Heading:
SpecialCharacters
Page Numbers: Yes X: 527 Y: 10.5"
Inter-Office Memorandum
ToWhom it May ConcernDateJuly 19, 1980
FromLyle RamshawLocationPalo Alto
SubjectSpecial characters over the yearsOrganizationCSL
XEROX
Filed on:[Maxc1]<Fonts>SpecialCharacters.bravo
[Maxc1]<Fonts>SpecialCharacters.press
[Ivy]<Fonts>Memos>SpecialCharacters.bravo
[Ivy]<Fonts>Memos>SpecialCharacters.press
This memo discusses the allocation of character codes over the years in the fonts TimesRoman, Helvetica, and Math, and also deals with some related issues persuant to the July 1980 font cataclysm. In this memo, I will merely list the assignments of the special character codes. Since I want the reader to be able to print this memo before the cataclysm, I was not able to include any demonstration of what the new special characters of the third generation actually look like.

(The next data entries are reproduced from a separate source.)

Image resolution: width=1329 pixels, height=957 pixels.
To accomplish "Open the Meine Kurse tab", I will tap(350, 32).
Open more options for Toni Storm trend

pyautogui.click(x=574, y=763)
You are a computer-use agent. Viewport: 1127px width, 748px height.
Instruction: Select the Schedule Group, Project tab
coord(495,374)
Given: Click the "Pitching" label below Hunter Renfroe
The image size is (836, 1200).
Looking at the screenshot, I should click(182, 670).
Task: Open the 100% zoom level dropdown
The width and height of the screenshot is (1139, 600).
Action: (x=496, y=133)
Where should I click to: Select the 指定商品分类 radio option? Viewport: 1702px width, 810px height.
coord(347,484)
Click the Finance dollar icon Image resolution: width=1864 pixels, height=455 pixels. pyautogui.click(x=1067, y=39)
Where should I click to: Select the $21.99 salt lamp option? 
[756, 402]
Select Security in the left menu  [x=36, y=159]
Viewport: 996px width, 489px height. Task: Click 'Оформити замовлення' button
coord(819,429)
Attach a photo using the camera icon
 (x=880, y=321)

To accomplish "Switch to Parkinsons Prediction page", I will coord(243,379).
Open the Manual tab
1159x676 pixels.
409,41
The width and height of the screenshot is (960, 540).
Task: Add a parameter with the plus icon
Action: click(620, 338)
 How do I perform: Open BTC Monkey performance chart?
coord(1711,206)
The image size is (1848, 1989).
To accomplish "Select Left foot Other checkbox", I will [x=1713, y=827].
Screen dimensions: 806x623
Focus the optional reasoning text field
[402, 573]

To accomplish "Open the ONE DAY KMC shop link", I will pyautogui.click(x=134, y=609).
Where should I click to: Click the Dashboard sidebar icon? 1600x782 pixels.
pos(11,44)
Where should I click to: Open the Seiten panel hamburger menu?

Since the cataclysm has already occurred, there is a new document on [Ivy]<Fonts> called CloverCharacters.Press. This is a sort of companion to the documentation file CloverFonts.Press on the same directory. Where CloverFonts simply lists the names, sizes, and faces of the fonts on Clover, CloverCharacters has a one page table for each family that shows what printing character is associated with each character code. CloverCharacters only discusses the post-cataclysm truth, and hence doesn’t give the sense of change and history provided by this memo. On the other hand, CloverCharacters has pictures instead of words, and CloverCharacters includes all of the families on Clover, not just TimesRoman, Helvetica, and Math.
TimesRoman and Helvetica:
Let’s ignore Math for the present, and concentrate on TimesRoman and Helvetica. Almost every Roman font agrees on the meanings of almost all of the character codes from #40 through #176. These character codes are defined in PARC Roman fonts by the following rough equivalent of ASCII:
#40=space <see discussion below>
#41=exclamation point
#42=symmetric double quote
#43=number sign, sharp sign, pound sign
#44=dollar sign
#45=per cent sign
#46=ampersand
#47=single quote <see discussion below>
#50=left parenthesis
#51=right parenthesis
#52=asterisk
#53=plus sign
#54=comma
#55=minus sign or hyphen <see discussion below>
#56=period
#57=slash
#60 through #71=digits 0 through 9
#72=colon
#73=semicolon
#74=left angle bracket (not less than sign)
#75=equal sign
#76=right angle bracket (not greater than sign)
#77=question mark
#100=at sign
#101 through #132=upper case A through Z
#133=left square bracket
#134=backslash
#135=right square bracket
#136=up arrow
#137=left arrow
#140=<see discussion below>
#141 through #172=lower case a through z
#173=left curly bracket
#174=vertical bar
#175=right curly bracket
#176=tilde symbol (not accent).
The history of character sets at PARC has mostly involved the fate of the other ASCII character codes.
First Generation:
In the first generation fonts:
#40 was the only space there was
#47 was a symmetric single quote
#55 was a minus sign
#140 was not defined.
In addition, there was one special character: #30=↑X was defined to be an underline accent character. Gacha is an example of a first generation font that has survived to the current day.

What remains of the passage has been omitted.